Stored items:

▶

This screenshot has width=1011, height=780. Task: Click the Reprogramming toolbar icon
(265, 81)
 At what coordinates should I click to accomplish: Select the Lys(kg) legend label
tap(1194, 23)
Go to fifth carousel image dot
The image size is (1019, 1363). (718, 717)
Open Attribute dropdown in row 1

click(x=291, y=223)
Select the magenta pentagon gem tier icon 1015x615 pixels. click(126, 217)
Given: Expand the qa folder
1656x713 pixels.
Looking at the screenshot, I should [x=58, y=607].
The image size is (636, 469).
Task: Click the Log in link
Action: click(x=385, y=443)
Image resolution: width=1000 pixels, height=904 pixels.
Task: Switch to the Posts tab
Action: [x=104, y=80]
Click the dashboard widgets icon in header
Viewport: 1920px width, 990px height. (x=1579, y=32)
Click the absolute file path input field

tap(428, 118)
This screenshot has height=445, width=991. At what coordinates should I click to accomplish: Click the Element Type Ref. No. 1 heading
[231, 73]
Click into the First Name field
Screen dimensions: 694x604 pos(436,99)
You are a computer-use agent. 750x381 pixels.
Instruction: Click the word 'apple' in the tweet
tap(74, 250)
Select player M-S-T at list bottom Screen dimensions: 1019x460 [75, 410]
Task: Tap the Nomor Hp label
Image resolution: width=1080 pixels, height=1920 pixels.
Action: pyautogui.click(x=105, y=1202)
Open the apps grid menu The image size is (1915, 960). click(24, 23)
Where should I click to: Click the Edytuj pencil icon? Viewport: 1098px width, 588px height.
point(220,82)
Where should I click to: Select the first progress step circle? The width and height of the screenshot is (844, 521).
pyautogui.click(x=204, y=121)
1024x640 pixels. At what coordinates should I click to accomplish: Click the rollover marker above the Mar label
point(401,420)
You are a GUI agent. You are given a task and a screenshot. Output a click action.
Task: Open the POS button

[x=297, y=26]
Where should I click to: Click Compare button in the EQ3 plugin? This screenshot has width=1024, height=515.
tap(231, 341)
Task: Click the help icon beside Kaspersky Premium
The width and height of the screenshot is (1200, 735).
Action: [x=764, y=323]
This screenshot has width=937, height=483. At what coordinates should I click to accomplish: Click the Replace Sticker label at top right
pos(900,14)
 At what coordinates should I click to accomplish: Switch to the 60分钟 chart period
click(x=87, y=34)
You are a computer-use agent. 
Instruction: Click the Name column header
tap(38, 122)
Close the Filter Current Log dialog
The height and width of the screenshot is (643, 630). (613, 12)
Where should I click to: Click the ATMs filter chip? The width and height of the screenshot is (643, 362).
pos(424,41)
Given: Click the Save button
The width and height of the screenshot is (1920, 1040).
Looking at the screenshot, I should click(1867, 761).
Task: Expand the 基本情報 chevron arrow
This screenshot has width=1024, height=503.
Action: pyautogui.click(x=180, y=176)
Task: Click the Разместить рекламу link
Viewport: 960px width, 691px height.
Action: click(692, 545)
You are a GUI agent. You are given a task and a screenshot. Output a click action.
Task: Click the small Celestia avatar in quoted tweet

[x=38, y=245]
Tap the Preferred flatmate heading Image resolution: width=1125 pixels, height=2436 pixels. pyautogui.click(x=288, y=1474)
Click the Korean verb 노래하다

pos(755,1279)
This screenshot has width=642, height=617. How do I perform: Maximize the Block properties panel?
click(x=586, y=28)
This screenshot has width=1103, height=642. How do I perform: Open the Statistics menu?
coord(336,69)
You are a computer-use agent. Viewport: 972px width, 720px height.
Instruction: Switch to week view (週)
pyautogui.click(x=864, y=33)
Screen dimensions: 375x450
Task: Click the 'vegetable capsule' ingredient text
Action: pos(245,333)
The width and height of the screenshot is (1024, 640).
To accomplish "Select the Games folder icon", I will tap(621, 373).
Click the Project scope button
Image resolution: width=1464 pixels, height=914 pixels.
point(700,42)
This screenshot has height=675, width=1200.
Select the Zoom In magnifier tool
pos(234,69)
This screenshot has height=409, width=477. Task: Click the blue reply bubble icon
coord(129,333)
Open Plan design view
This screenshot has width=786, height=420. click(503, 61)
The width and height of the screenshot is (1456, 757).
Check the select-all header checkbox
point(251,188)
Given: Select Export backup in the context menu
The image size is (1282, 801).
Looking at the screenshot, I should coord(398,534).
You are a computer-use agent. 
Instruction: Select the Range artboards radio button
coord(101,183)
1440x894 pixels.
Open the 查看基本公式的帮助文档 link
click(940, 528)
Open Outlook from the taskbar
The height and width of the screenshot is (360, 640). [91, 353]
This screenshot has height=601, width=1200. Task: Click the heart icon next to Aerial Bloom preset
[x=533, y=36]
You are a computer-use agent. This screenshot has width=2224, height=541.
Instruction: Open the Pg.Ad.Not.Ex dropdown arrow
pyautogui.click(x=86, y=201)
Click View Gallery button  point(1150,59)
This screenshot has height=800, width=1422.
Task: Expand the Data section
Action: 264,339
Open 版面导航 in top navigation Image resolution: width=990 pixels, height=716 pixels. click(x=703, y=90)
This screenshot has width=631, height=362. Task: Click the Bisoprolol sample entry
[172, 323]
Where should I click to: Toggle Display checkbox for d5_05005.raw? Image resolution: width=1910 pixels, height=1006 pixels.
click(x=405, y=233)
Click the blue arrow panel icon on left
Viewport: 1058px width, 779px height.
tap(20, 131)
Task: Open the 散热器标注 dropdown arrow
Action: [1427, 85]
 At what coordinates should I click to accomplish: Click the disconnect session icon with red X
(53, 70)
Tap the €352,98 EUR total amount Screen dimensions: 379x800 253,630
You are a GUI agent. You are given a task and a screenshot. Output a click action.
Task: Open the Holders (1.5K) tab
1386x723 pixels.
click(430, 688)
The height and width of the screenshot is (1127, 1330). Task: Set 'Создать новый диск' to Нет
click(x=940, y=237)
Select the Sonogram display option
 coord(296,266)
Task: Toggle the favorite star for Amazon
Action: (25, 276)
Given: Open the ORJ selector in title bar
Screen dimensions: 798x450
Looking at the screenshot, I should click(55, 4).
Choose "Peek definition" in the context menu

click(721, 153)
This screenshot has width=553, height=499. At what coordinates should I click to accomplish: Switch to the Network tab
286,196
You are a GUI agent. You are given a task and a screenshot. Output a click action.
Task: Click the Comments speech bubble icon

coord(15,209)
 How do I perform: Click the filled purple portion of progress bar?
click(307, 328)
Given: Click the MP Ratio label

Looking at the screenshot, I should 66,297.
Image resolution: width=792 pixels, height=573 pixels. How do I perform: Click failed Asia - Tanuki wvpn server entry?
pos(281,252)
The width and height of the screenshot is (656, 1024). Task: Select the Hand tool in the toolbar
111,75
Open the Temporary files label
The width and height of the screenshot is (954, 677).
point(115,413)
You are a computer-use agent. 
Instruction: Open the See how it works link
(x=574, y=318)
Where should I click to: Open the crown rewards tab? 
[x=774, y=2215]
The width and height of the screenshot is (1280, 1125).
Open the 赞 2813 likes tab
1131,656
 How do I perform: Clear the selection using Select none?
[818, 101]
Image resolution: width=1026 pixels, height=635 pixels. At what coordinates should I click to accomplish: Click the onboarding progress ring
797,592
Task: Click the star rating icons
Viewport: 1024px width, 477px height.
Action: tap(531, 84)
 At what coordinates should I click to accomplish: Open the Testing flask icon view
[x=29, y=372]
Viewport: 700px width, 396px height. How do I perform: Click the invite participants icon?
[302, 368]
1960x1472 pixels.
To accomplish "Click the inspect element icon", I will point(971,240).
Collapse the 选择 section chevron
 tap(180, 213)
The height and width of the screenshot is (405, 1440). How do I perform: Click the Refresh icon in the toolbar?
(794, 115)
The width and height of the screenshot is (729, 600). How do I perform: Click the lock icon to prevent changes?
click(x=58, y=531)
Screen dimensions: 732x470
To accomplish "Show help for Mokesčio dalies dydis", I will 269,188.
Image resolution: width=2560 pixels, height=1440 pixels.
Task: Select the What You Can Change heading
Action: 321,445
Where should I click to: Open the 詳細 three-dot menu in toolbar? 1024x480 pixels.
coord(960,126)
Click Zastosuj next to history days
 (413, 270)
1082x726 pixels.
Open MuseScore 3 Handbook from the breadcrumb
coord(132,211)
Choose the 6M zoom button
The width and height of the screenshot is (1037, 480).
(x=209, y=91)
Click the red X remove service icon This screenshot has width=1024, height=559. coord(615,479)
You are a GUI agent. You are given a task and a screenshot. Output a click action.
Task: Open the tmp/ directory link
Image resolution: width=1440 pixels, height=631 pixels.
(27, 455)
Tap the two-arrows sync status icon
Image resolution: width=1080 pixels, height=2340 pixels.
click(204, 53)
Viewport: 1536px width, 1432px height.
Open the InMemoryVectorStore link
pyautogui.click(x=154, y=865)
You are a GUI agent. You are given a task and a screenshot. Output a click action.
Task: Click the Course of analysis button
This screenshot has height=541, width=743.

◀

Exercise aim: Retype the entries above exactly, but only from the line containing "Task: Open the POS button" through the line containing "The width and height of the screenshot is (1024, 640).", both included.

Reply to the task:
Task: Open the POS button

[x=297, y=26]
Where should I click to: Click Compare button in the EQ3 plugin? This screenshot has width=1024, height=515.
tap(231, 341)
Task: Click the help icon beside Kaspersky Premium
The width and height of the screenshot is (1200, 735).
Action: [x=764, y=323]
This screenshot has width=937, height=483. At what coordinates should I click to accomplish: Click the Replace Sticker label at top right
pos(900,14)
 At what coordinates should I click to accomplish: Switch to the 60分钟 chart period
click(x=87, y=34)
You are a computer-use agent. 
Instruction: Click the Name column header
tap(38, 122)
Close the Filter Current Log dialog
The height and width of the screenshot is (643, 630). (613, 12)
Where should I click to: Click the ATMs filter chip? The width and height of the screenshot is (643, 362).
pos(424,41)
Given: Click the Save button
The width and height of the screenshot is (1920, 1040).
Looking at the screenshot, I should click(1867, 761).
Task: Expand the 基本情報 chevron arrow
This screenshot has width=1024, height=503.
Action: pyautogui.click(x=180, y=176)
Task: Click the Разместить рекламу link
Viewport: 960px width, 691px height.
Action: click(692, 545)
You are a GUI agent. You are given a task and a screenshot. Output a click action.
Task: Click the small Celestia avatar in quoted tweet

[x=38, y=245]
Tap the Preferred flatmate heading Image resolution: width=1125 pixels, height=2436 pixels. pyautogui.click(x=288, y=1474)
Click the Korean verb 노래하다

pos(755,1279)
This screenshot has width=642, height=617. How do I perform: Maximize the Block properties panel?
click(x=586, y=28)
This screenshot has width=1103, height=642. How do I perform: Open the Statistics menu?
coord(336,69)
You are a computer-use agent. Viewport: 972px width, 720px height.
Instruction: Switch to week view (週)
pyautogui.click(x=864, y=33)
Screen dimensions: 375x450
Task: Click the 'vegetable capsule' ingredient text
Action: pos(245,333)
The width and height of the screenshot is (1024, 640).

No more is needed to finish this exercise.